7) Yamana Gold Inc (AUY), $4.66: Grown revenues from $46 million in 2005, to $169.2 million in 2006, to $747.1 million in 2007 and $1.1 billion during the most recent twelve months.

High on 1/16/09 of $8.38 +80%

6) Hecla Mining Co (HL), $2.39: The oldest U.S.-based precious metals mining company and the lowest-cost primary silver producer in North America.

High on 1/6/09 of $2.95 +23%

5) Silver Wheaton Corp (SLW), $3.70: The largest publicly traded pure silver play. Expects to have silver sales of between 13 million and 15 million ounces in 2008, increasing to 19 million ounces in 2009 and 25 million ounces in 2010.

High on 1/16/09 of $7.48 +102%

4) Ivanhoe Mines Ltd (IVN), $2.68: Has a strategic partnership with Rio Tinto to develop Oyu Tolgoi, considered to be the world's largest copper-gold development project.

High on 1/6/09 of $3.96 +48%

3) Entree Gold Inc (EGI), $0.82: $62 million in cash and no debt, enterprise value of only $15 million, Ivanhoe Mines and Rio Tinto are major shareholders, holding approximately 15% and 16% of issued and outstanding shares respectively.
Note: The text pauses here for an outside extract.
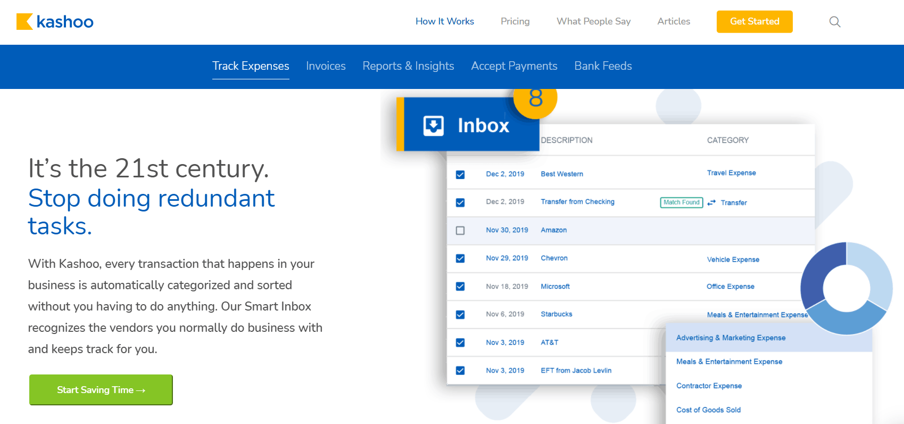The image size is (904, 424).
Task: Click the Match Found badge
Action: pos(681,202)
High on 1/7/09 of $1.30 +58%

2) Gold Double Long ETN (DGP), $12.70: This is the easiest way to capitalize on the upcoming Gold mania. As Gold prices soar, DGP is designed to make double the gains of the commodity.

High on 1/16/09 of $19.80 +56%

1) DRDGOLD Ltd (DROOY), $3.56: One of the world's oldest Gold miners, been in business since 1895 and in 1979-1981 made a run from $15 to over $500. Trading near book and for a fraction of sales.

High on 1/16/09 of $7.12 +100%

Posted
The local news had a story of one guy who wanted to trade 1000 baht of gold bars. It took him 6 hours of waiting to do it, so there's 16 kg by just 1 person. At that rate you'd only need about 600 people to make that kind of volume.

But hang on, you have just said it, if one person trying to sell 16 kg of gold took SIX hours, where on earth were the other 600 people standing????

Was there a long queue for 150 days? Obviously not, as the lot was sold in one day. And why did only the one guy make the headlines. Methinks that all is not above board in these reports.